§ **Exercise instructions**
(1) Using the text below on the flag of Leicestershire, answer:
(a) On what date was the flag registered with the Flag Institute?
(b) Who designed the flag?
(c) What Pantone color is listed for the red?
(2) According to the text below on the flag of Leicestershire, why was the banner of the county council's coat of arms not a true county flag, even though it was often marketed as one? Explain in one to three sentences.
(3) Continue the text below on the flag of Leicestershire, picking up after its last sentence.
BEGIN Quoted passage
The flag of Leicestershire is the flag of the historic county of Leicestershire, England. It was registered with the Flag Institute on 16 July 2021.



Flag design
The flag combines three of the county's symbols: the red and white dancetté background, taken from the arms of Simon de Montfort, 6th Earl of Leicester; the Cinquefoil of the de Beaumont Earls of Leicester; and the running fox from the county's crest, used on many of the county organisations’ emblems.

It was designed by Jason Saber and adopted at the request of all seven of Leicestershire's Members of Parliament. It was the final English county flag to be adopted, and was first flown officially for Historic County Flag Day 2021 in Parliament Square, London.

The Pantone Colours for the flag are:
 Red 485
 White
 Black

History

Prior to the registration of the flag, a banner of the coat of arms of Leicestershire County Council was often marketed as a county flag for Leicestershire, however legally speaking, this banner represents only the council, and flying it requires its permission.
END Quoted passage
BEGIN Data shown
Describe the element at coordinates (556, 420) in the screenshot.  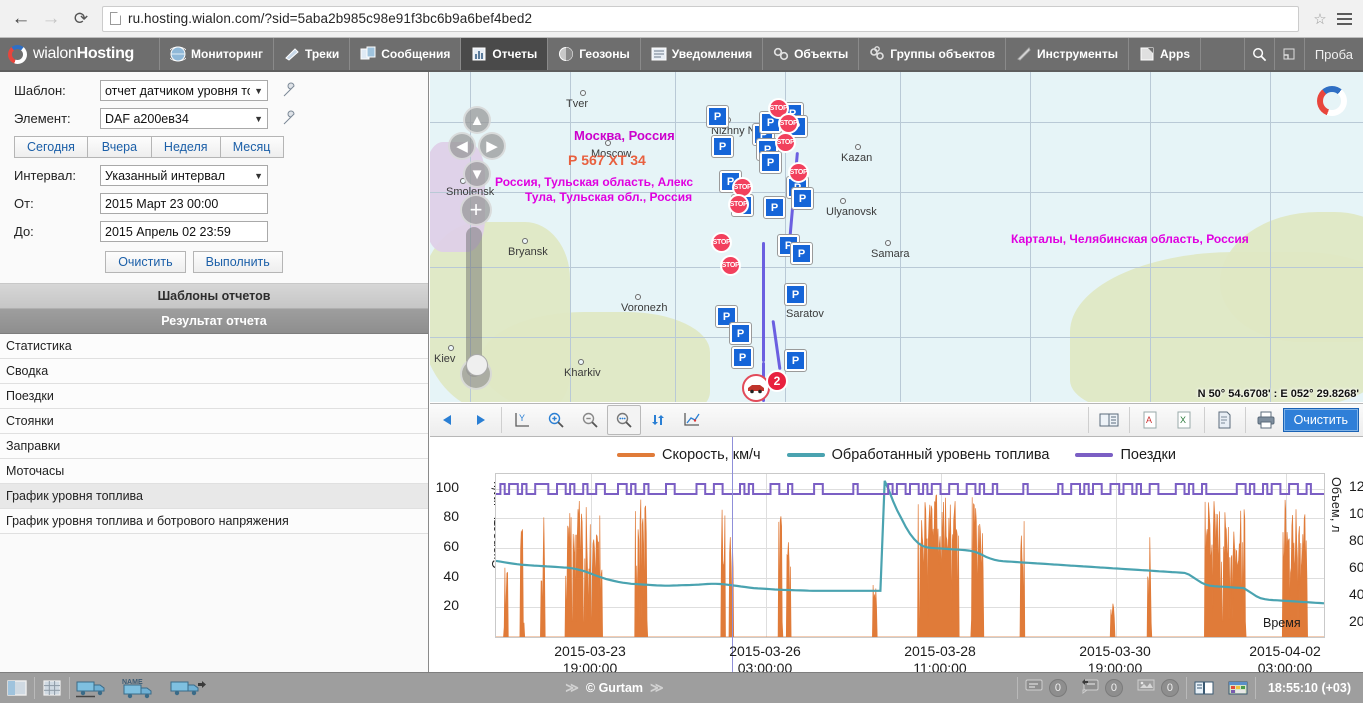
END Data shown
BEGIN Data shown
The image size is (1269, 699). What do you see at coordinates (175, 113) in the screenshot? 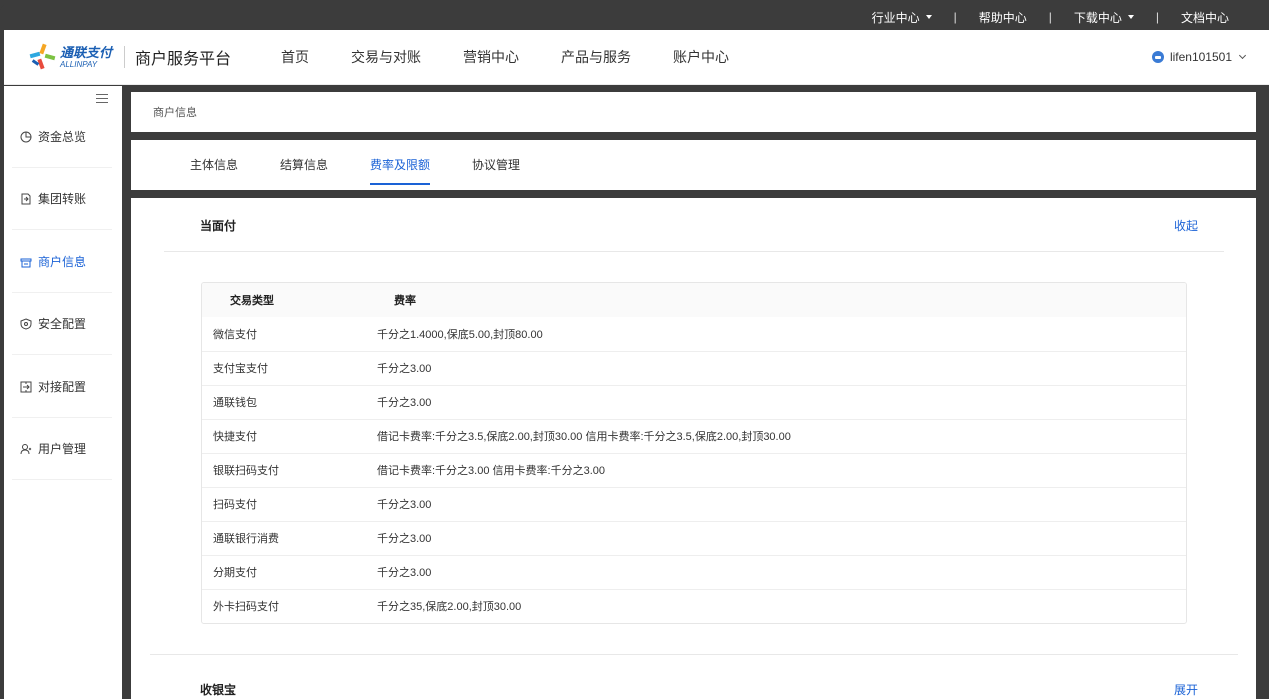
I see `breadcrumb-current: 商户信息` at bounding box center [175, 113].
END Data shown
§ **Answers by task**
(1)
(a) 16 July 2021
(b) Jason Saber
(c) Red 485

(2) Legally, the banner of the coat of arms represents only Leicestershire County Council, not the county. Flying it also requires the council's permission.

(3)
A public competition was held to select a design for a flag for Leicestershire from six finalists in November 2020. However, no flag design was adopted as a result of the competition, because the fox and cinquefoil design was disqualified as it was available commercially prior to the start of the contest.

As the competition was abandoned, seven of Leicestershire's MPs wrote to the Flag Institute requesting the fox and cinquefoil design be registered.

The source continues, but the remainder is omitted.